Text section
□ □ □ □ □ □ □
Two of the main gods in the Aztec religion were Quetzelcoatl, the Serpent, and  Tonatiuh (Tone-ah-tee-oo), who was the Sun.  They believed that the sun would stop moving if they stopped feeding it with human sacrifices.  On high feast days, such as the dedication of a new temple, as many as 25,000 humans were sacrificed.

But in September 1531, a solar eclipse took place, as if to say that one was to come who would eclipse the Sun god of the Aztecs, who would convert them from their pagan S-U-N worship and turn them to worship of the true Son of the Father, Jesus Christ.

(Mel Gibson’s Apocalypto — he must have had in mind OLG story when he made it.  In the movie there’s Aztecs offering human sacrifices to the Sun,  there’s a solar eclipse which stops them from sacrificing, there’s things painted turquoise,  color of OLG’s overgarment, and there’s a pregnant woman whose the heroinne.  And it’s called for no apparent reason “Apocalypto” — the Apocalypse, which is the Greek word for Revelation.  And it was released on December 8.)

After this miraculous appearance of Mary on the timla of St. Juan Diego, the Catholic faith almost overnight toppled the false Aztec religion and stopped  the large scale human sacrifices.  My seminary Church History teacher, Fr. Ledoux, was one of the most rationalistic Church Historians I’ve met.  I asked him if he had a rational explanation for the spread of the faith in Central and South America and he said “There is none, it’s purely the miraculous work of our Lady of Guadelupe”

Truly the Virgin of Guadelupe is the Woman clothed with the Sun, as the image shows her standing before the sun (although supposedly these rays were painted on to the original image afterwards).

Our Lady of Guadelupe also had a hand not only in spreading the faith, but in defending the faith from the radical Islamic invasion of Europe during the 16th Century.  At the decisive Battle of Lepanto, the Captain of the Spanish Fleet, Andrea Doria, had a copy of the miraculous image commissioned by Pope St. Pius V in the captains quarters during the battle on October 7, 1571.  Pius V declared that Mary’s prayers won the battle, in which the Christians were vastly outnumbered.

This image of Mary, Clothed with the Sun has caused the faith to shine brightly on both sides of the Atlantic these past 5 centuries.  But at the beginning of this past century, the 20th cent., Our Blessed Mother realized that her children were going to need her aid in an even graver way.

Pope Leo XIII is reported to have had a vision in 1884 (according to some sources, it was on October 13, but I can’t confirm the truth of this) in which he saw that the coming 20th Century was to be the century of Satan, where he would unleash the most terrible evils upon the Church.  In reaction Pope Leo XIII is said to have mandated the Prayer of St. Michael to be said after Low Mass, which continued until Pope John XXIII made them optional in 1962.

It wasn’t long into the 20th Century before WWI broke out in 1914.  Then in April of 1917, Vladimir Lenin arrived in Petrograd Russia, the streets filled with communists cheering him on.  He concluded his short speech with the flaming words: “Long live the socialist revolution!”  On November 7, 1917, the Communist Revolution had triumphed in Russia.
□ □ □ □ □ □ □
Problems
1. According to the text on Our Lady of Guadalupe, on what date was the Battle of Lepanto fought?
2. Name every pope mentioned in the text on Our Lady of Guadalupe.
3. Continue the text on Our Lady of Guadalupe from its last sentence.

Stored data
□ □ □ □ □ □ □
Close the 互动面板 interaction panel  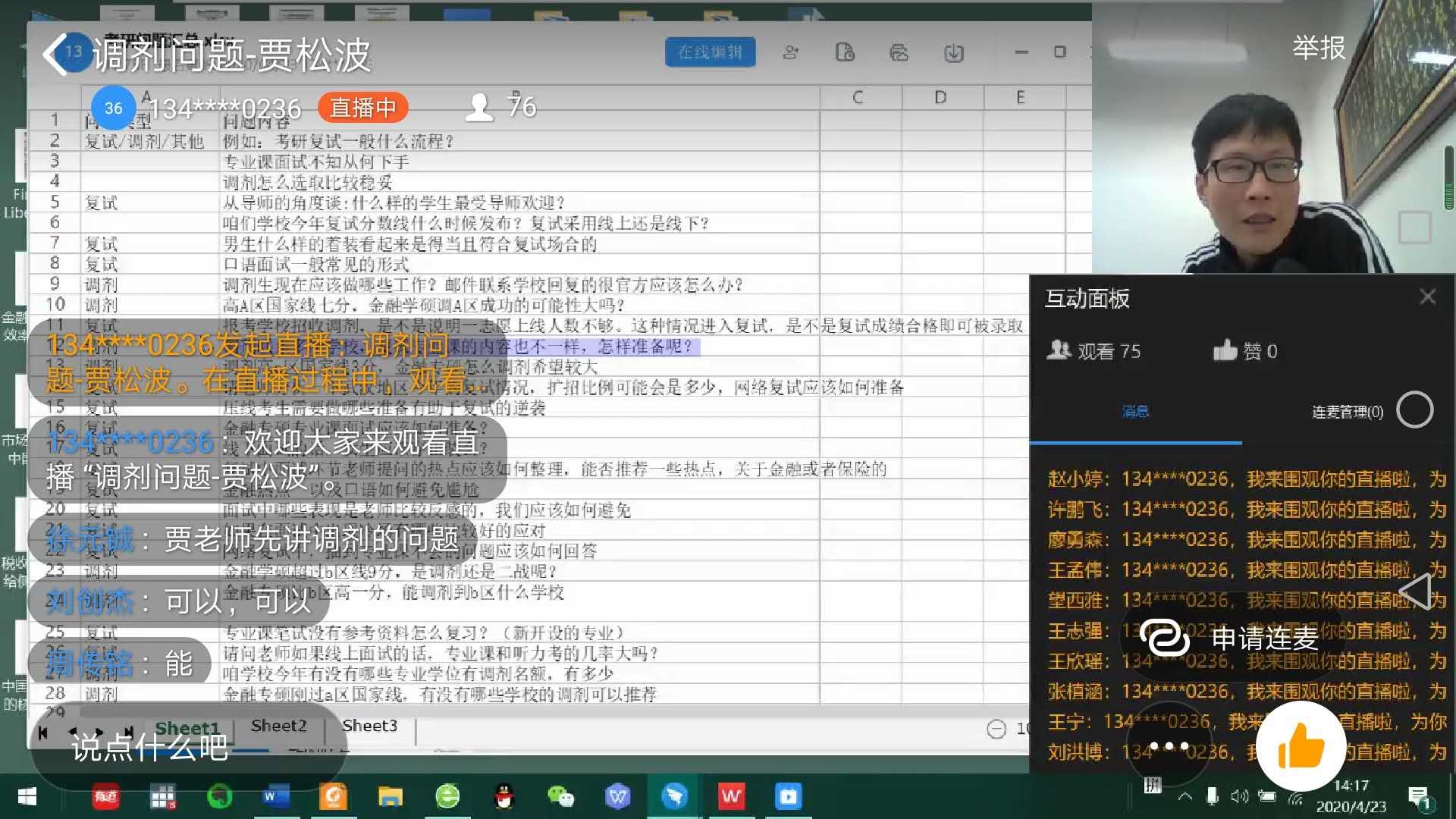pos(1427,297)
□ □ □ □ □ □ □
Responses to the tasks
1. October 7, 1571

2. Pope St. Pius V, Pope Leo XIII, Pope John XXIII

3.
So Lenin came to Russia in April of 1917, Mary came to Fatima the following month, in May of 1917, realizing that the Prayer to St. Michael after Low Mass wasn’t going to be enough.  In October of 1917, the Miracle of the Sun occurred at Fatima, and the following Month, November 1917, the Communist Revolution broke out.

The century of Satan was also going to turn out to be the century of Mary, the New Eve who crushes the head of Satan.

Now, I’m assuming you all know of the Miracle of the Sun which took place at Fatima on October 13, 1917.  As thousands of people in that muddy, rain drenched field in the Cova de Ivra testified to later, the sun broke through the clouds, appeared to dance around in the sky, and then began to get bigger and bigger, as it appeared to be crashing down upon the thousands of people gathered there.

Many began screaming out their sins, thinking the world was coming to an end.  Suddenly, it was all over; the sky was clear and blue, the noon day sun shone high up in the sky, and the ground and everyone’s clothes were dry and clean as if it had never poured down rain for the past 3 hours.

We all know of the day the sun fell from the sky at Fatima on October 13, 1917.  But was it just the sun that fell from the sky?  Or was it the woman clothed with the sun, with the moon under her feet, and on her head a crown of twelve stars.

Was this great sign that appeared in the sky at Fatima the Virgin Mary coming down to earth, to impart on the Church of the 20th century a double portion of her spirit to do battle with Satan?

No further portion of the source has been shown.